### Task
Each record below is to be set down again precisely.

### Material to process
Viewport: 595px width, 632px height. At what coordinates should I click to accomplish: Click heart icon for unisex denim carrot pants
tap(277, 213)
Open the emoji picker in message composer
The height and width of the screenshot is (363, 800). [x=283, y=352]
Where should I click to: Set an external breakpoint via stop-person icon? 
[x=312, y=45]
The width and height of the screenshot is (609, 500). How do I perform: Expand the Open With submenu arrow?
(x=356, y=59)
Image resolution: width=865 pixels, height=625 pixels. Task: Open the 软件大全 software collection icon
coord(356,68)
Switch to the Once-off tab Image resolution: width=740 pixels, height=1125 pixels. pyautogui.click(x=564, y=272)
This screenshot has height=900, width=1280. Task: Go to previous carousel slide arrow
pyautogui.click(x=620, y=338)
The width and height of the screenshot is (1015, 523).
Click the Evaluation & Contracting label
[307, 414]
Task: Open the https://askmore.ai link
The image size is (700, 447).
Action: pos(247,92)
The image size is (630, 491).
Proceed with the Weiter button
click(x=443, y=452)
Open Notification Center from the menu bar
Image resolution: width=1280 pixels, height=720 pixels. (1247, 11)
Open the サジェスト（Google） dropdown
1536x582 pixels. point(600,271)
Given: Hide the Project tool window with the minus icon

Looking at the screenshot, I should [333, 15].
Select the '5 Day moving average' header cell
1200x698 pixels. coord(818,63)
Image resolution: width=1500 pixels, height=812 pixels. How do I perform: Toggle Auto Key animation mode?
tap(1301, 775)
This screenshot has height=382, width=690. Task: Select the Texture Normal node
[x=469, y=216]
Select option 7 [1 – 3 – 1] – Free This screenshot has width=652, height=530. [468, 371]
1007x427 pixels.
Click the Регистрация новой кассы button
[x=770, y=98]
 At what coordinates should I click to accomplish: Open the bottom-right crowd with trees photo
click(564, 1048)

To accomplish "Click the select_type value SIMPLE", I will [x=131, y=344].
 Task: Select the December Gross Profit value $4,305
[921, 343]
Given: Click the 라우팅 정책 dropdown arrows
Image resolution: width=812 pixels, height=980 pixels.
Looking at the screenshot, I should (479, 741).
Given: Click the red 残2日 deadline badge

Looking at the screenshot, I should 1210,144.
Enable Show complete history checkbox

### Task solution
Viewport: 595px width, 632px height. At what coordinates should I click to accomplish: Click heart icon for unisex denim carrot pants
tap(277, 213)
Open the emoji picker in message composer
The height and width of the screenshot is (363, 800). [x=283, y=352]
Where should I click to: Set an external breakpoint via stop-person icon? 
[x=312, y=45]
The width and height of the screenshot is (609, 500). How do I perform: Expand the Open With submenu arrow?
(x=356, y=59)
Image resolution: width=865 pixels, height=625 pixels. Task: Open the 软件大全 software collection icon
coord(356,68)
Switch to the Once-off tab Image resolution: width=740 pixels, height=1125 pixels. pyautogui.click(x=564, y=272)
This screenshot has height=900, width=1280. Task: Go to previous carousel slide arrow
pyautogui.click(x=620, y=338)
The width and height of the screenshot is (1015, 523).
Click the Evaluation & Contracting label
[307, 414]
Task: Open the https://askmore.ai link
The image size is (700, 447).
Action: pos(247,92)
The image size is (630, 491).
Proceed with the Weiter button
click(x=443, y=452)
Open Notification Center from the menu bar
Image resolution: width=1280 pixels, height=720 pixels. (1247, 11)
Open the サジェスト（Google） dropdown
1536x582 pixels. point(600,271)
Given: Hide the Project tool window with the minus icon

Looking at the screenshot, I should [333, 15].
Select the '5 Day moving average' header cell
1200x698 pixels. coord(818,63)
Image resolution: width=1500 pixels, height=812 pixels. How do I perform: Toggle Auto Key animation mode?
tap(1301, 775)
This screenshot has height=382, width=690. Task: Select the Texture Normal node
[x=469, y=216]
Select option 7 [1 – 3 – 1] – Free This screenshot has width=652, height=530. [468, 371]
1007x427 pixels.
Click the Регистрация новой кассы button
[x=770, y=98]
 At what coordinates should I click to accomplish: Open the bottom-right crowd with trees photo
click(564, 1048)

To accomplish "Click the select_type value SIMPLE", I will [x=131, y=344].
 Task: Select the December Gross Profit value $4,305
[921, 343]
Given: Click the 라우팅 정책 dropdown arrows
Image resolution: width=812 pixels, height=980 pixels.
Looking at the screenshot, I should (479, 741).
Given: Click the red 残2日 deadline badge

Looking at the screenshot, I should 1210,144.
Enable Show complete history checkbox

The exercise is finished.